### ACTIONS TO TAKE
[1] Decide whether each statement below agrees with the passage on BIM and building quality assessment. Answer yes or no for each, and quote the words of the passage that decide it.
(a) The passage gives the name OpenBIM to the activity of pursuing the most open construction process possible.
(b) The passage describes LCA as a more complex assessment process than complex quality building assessment.
(c) The passage says automatic algorithms can be used because current assessment schemes follow the data structure of a Building Information Model.
[2] Carry the passage on BIM and building quality assessment forward from its final sentence, keeping its technical register.

### SELECTED TEXT
· · · · · · ·
The IFC format represents a standard that the construction market must fully implement and adopt. Several publications deal with this standard and emphasize its purpose in achieving the most open construction process possible [42,43,44]. This activity is called OpenBIM. The conclusions of the publications also call for the continued development of this format, including related key support software. IFC can also be used during the building operation period [45].

As Obrecht et al. [13] state, there are many examples and case studies integrating BIM and LCA, and different workflows for combining BIM and LCA proposed by Wastiels [36] can be used. LCA represents a simplified assessment process because of the limited number of required parameters and set of properties compared to complex quality building assessment and its complexity. Integrating BIM and CBQA represents new challenges and raises new research questions. This article aims to share the experience gained with semi-automatic BIM data-driven workflows and a suitable BIM data structure set up for complex building quality assessment (CBQA) on a pilot case study of a residential building combining BIM and SBToolCZ.

2. Methodology

The main problem of an automatic complex quality building assessment is that current methodologies and assessment schemes do not follow the data structure of a Building Information Model. Due to a different data structure, it is impossible to use automatic algorithms.
· · · · · · ·
### INFORMATION SHOWN
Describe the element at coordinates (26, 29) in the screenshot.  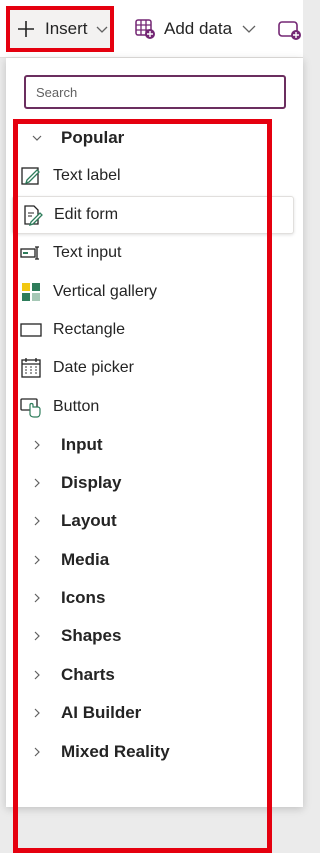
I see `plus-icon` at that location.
· · · · · · ·
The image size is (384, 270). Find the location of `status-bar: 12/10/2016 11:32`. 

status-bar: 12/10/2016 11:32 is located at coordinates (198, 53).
· · · · · · ·
### ANSWERS FOR THE TASKS
[1]
(a) Yes: "This activity is called OpenBIM."
(b) No: "LCA represents a simplified assessment process"
(c) No: "Due to a different data structure, it is impossible to use automatic algorithms."

[2]
The problem, on the one hand, is a completely different set-up of the assessment schemes, which use specific quality rating scales, often based on verbal or visual rating scales. The other issue is the Level Of Information (LOI) of the assessed Building Information Model (BIM). For an efficient automation process in complex quality assessment of the building in the design phase, it is necessary to first understand the data structure of the IFC, and second, to understand the data structure of the assessment methodology used for the specific assessment.

2.1. Data Format of a Building Information Model (BIM)

The Building Information Model (BIM) is a database of graphical and nongraphical data stored as (i) an open and vendor-neutral data file format or (ii) a proprietary data file format. Using an open and vendor-neutral data file format is crucial for public procurement projects, as well as for wide collaboration between different branches of the construction sector and between different stakeholders in the design and construction process. Thus far, the only widely accepted representative of data schemas in the construction industry is IFC (Industry Foundation Classes).

2.2. IFC Data Structure

IFC is a widely accepted, used, well-structured, standardized, open, and vendor-neutral data structure (or schema) of a built environment, including buildings and civil infrastructure. The IFC is maintained and developed by BuildingSMART [46], the non-profit organization, and it is an official standard ISO 16739-1:2018 [41]. The most important schemas of the IFC data format involve:

• Semantics and classification of data objects;
• Object properties;
• Object relationships.

The IFC data can be physically encoded in various formats. The most common is the STEP format (.ifc). An example of the data structure is shown in Figure 1.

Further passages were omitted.